** Start of DATA IN THIS EXERCISE **

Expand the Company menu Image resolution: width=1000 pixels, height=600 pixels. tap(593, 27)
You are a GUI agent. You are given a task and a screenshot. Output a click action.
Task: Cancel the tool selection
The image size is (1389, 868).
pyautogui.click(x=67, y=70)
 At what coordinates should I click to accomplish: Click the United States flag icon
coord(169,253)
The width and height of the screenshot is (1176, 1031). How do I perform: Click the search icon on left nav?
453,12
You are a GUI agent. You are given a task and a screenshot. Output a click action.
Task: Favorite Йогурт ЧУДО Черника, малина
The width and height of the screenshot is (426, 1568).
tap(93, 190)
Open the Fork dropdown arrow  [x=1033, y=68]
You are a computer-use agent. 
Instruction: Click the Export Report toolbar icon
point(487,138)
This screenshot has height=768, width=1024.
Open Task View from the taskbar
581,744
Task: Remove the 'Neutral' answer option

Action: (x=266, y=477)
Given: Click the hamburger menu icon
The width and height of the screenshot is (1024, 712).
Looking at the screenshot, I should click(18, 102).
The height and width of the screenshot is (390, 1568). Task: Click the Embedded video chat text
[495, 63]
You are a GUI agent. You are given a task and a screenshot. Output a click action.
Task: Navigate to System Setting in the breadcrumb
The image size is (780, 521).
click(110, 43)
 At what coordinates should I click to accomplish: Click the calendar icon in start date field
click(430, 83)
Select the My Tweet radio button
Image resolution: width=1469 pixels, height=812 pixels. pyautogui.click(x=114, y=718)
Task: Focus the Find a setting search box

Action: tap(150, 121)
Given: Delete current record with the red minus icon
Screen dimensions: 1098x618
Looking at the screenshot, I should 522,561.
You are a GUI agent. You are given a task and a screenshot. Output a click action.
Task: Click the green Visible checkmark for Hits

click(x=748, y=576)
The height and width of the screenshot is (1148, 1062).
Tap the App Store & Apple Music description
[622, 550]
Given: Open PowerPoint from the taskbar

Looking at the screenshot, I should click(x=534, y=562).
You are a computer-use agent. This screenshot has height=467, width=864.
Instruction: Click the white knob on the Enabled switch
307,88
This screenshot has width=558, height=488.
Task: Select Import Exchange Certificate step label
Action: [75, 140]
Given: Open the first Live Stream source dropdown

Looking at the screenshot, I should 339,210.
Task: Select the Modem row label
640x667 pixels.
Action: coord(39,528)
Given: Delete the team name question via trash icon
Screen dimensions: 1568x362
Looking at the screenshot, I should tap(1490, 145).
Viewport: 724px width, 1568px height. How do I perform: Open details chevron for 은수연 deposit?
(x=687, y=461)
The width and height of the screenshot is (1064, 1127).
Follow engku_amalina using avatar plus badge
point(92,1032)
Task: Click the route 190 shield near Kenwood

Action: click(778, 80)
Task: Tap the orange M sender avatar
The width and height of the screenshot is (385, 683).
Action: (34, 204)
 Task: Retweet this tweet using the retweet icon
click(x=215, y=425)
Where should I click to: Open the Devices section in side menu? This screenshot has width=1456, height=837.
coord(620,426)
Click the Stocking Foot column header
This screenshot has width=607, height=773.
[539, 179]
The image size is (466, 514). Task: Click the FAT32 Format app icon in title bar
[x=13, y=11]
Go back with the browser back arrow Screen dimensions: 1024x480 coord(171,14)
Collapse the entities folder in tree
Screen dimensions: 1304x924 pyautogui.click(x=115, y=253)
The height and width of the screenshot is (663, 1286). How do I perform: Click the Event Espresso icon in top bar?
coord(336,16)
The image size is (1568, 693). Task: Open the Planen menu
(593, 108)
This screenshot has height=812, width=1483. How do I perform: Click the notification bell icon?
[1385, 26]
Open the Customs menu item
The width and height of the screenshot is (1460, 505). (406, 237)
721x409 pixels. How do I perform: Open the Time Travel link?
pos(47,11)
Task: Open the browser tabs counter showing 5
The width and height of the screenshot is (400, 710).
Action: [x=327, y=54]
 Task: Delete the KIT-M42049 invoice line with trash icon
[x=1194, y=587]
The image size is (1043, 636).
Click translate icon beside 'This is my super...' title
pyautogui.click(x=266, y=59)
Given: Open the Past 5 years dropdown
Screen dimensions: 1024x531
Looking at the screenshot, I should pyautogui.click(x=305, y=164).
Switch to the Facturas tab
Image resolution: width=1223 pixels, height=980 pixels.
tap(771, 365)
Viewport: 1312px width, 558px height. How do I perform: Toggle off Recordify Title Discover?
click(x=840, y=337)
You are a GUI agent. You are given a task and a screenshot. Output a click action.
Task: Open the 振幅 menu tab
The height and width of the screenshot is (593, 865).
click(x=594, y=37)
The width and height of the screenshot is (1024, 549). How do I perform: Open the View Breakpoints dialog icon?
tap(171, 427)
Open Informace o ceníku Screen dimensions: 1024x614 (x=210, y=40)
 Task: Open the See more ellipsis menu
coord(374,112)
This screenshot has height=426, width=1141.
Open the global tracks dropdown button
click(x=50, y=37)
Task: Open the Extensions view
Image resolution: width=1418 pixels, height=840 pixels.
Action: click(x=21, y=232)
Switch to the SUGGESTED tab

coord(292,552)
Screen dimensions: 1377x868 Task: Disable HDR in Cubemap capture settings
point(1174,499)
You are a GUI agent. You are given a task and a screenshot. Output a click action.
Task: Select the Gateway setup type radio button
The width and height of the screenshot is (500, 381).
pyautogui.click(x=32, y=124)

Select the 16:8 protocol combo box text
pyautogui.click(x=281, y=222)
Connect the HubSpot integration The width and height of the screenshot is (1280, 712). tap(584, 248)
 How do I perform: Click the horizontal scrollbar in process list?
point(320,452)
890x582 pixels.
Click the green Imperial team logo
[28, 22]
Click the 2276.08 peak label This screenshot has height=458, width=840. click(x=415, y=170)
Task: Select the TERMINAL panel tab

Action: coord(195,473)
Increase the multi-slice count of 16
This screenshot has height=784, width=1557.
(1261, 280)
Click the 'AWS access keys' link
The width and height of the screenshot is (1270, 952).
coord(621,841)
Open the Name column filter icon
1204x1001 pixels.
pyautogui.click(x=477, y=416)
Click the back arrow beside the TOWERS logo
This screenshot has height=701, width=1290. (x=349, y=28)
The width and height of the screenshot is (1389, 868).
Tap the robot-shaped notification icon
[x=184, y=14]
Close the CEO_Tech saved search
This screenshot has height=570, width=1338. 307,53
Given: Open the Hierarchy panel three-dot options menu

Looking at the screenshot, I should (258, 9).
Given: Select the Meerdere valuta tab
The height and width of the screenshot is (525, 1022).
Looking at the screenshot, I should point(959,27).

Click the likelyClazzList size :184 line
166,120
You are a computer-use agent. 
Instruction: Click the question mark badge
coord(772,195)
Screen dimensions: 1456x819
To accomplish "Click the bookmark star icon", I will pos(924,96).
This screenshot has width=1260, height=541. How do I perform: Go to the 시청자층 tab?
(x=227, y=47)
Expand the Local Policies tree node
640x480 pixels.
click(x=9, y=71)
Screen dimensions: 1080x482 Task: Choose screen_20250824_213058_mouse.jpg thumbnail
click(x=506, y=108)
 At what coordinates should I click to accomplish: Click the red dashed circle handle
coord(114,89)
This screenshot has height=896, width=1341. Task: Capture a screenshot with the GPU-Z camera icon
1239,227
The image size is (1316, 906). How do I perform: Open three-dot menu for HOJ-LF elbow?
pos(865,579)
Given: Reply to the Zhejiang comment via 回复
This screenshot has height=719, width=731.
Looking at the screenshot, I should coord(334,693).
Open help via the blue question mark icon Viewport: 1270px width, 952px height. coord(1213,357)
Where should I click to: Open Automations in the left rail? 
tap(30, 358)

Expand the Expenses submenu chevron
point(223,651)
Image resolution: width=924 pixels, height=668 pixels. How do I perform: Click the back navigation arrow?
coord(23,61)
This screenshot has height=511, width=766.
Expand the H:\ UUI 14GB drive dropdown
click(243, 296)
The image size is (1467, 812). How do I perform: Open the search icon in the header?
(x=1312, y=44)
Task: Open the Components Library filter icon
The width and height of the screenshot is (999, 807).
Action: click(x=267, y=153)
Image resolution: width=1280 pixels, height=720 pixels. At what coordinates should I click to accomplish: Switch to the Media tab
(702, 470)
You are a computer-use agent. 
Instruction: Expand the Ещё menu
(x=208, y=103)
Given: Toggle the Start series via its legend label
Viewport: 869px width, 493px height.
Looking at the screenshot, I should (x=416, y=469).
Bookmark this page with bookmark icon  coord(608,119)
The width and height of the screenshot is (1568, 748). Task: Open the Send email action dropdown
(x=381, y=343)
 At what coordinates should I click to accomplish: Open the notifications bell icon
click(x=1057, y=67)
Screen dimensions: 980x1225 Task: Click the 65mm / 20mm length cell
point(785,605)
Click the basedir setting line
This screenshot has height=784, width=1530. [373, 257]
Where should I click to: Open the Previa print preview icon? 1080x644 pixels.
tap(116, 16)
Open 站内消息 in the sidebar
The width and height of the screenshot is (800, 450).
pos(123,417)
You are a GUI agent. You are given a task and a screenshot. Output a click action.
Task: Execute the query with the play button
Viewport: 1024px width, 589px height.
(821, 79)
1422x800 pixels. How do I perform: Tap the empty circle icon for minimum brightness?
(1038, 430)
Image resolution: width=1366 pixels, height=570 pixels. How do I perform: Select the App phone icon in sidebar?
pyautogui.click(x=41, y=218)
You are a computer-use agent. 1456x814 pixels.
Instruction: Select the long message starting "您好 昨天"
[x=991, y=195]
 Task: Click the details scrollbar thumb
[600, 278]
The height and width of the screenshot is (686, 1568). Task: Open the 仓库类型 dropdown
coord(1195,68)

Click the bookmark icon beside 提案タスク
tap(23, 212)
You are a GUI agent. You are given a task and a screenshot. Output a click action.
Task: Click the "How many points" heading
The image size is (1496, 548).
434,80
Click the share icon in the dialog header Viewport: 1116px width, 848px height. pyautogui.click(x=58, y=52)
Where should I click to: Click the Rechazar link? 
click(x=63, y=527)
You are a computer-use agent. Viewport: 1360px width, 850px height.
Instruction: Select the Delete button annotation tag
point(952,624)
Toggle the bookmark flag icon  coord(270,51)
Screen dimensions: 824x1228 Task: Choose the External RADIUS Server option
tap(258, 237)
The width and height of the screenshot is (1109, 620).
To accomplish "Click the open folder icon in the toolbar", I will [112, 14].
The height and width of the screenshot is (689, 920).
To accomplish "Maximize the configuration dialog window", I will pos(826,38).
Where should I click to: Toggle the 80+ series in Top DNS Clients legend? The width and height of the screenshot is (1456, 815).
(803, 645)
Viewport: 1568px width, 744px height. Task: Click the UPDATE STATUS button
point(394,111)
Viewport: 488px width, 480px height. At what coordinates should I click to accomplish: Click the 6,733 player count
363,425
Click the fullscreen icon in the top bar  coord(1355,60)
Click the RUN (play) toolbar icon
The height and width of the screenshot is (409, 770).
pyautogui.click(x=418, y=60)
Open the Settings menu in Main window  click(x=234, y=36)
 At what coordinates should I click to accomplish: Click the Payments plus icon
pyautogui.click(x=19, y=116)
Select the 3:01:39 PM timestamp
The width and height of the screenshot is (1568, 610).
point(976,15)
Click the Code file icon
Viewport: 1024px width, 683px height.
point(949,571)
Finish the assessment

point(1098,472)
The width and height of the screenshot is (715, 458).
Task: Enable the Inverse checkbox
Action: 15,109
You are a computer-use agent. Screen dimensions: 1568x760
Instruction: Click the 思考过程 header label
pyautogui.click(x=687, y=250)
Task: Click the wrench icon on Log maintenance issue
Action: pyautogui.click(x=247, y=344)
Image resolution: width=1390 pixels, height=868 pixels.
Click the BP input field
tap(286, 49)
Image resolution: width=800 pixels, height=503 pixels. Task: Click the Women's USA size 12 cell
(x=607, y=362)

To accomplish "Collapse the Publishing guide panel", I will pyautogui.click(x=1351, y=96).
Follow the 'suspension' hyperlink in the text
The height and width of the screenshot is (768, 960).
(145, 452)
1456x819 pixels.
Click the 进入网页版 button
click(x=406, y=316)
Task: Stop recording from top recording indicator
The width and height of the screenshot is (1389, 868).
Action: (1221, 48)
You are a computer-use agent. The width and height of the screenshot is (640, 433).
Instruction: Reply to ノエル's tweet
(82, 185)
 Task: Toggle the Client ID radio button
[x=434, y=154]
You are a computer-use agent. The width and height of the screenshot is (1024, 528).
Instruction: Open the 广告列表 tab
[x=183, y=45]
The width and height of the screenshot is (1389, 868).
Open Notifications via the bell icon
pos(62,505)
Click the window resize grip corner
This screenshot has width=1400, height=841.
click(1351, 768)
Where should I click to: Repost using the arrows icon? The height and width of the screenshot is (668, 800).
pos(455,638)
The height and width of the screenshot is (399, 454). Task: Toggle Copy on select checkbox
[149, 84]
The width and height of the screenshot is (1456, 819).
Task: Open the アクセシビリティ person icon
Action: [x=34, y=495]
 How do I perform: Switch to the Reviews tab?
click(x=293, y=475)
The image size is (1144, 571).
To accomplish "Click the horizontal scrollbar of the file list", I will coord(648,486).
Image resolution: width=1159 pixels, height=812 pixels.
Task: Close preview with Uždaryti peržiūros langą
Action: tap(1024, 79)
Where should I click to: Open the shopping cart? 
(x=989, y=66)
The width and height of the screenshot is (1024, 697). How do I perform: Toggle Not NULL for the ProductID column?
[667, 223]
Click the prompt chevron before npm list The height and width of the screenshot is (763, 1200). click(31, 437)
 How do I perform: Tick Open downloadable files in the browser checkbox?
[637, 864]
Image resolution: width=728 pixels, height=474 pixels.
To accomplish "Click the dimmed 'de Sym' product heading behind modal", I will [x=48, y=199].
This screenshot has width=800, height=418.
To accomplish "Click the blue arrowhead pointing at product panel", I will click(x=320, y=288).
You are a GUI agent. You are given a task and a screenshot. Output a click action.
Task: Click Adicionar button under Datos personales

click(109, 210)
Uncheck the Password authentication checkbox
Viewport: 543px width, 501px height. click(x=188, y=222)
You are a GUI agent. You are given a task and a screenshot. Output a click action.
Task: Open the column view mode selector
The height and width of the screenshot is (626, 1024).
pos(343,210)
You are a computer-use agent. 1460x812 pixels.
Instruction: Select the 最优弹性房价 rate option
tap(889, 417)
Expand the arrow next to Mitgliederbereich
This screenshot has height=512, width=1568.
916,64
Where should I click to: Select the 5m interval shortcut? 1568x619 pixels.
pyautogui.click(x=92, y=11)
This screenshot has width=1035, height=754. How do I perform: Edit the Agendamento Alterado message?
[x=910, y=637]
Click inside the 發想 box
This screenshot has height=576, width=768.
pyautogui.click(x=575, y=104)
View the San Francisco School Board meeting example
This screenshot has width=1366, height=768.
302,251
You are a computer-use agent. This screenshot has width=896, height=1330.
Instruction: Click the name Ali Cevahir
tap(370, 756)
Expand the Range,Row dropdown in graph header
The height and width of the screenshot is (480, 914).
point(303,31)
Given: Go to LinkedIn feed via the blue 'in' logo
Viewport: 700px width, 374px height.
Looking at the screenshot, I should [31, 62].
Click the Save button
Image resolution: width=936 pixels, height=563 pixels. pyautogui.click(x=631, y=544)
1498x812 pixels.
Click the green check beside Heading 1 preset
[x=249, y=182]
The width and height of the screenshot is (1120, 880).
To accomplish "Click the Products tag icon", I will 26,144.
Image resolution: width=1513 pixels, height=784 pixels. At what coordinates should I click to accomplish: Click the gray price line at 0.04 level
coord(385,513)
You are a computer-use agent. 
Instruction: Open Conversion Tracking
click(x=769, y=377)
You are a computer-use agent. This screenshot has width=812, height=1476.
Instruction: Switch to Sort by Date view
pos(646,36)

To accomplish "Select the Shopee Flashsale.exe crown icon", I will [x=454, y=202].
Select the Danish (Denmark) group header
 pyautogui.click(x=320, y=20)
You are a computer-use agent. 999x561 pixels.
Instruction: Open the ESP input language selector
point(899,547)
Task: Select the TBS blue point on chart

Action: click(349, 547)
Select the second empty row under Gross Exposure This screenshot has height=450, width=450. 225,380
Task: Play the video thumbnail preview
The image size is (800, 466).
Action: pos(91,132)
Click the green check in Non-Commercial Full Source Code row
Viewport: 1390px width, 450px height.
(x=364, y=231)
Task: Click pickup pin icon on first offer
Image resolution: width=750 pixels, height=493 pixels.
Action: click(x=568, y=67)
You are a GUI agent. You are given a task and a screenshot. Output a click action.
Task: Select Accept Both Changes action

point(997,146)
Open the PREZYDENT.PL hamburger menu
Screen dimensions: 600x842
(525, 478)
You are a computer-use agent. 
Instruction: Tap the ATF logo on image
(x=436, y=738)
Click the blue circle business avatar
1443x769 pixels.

** End of DATA IN THIS EXERCISE **

• [WRITTEN INSTRUCTION]
Print the rows above again without changes, starting at the line containing "This screenshot has height=768, width=1024." and ending at the line containing "click(110, 43)", with both of those lines included.

• [RESPONSE TO THIS TASK]
This screenshot has height=768, width=1024.
Open Task View from the taskbar
581,744
Task: Remove the 'Neutral' answer option

Action: (x=266, y=477)
Given: Click the hamburger menu icon
The width and height of the screenshot is (1024, 712).
Looking at the screenshot, I should click(18, 102).
The height and width of the screenshot is (390, 1568). Task: Click the Embedded video chat text
[495, 63]
You are a GUI agent. You are given a task and a screenshot. Output a click action.
Task: Navigate to System Setting in the breadcrumb
The image size is (780, 521).
click(110, 43)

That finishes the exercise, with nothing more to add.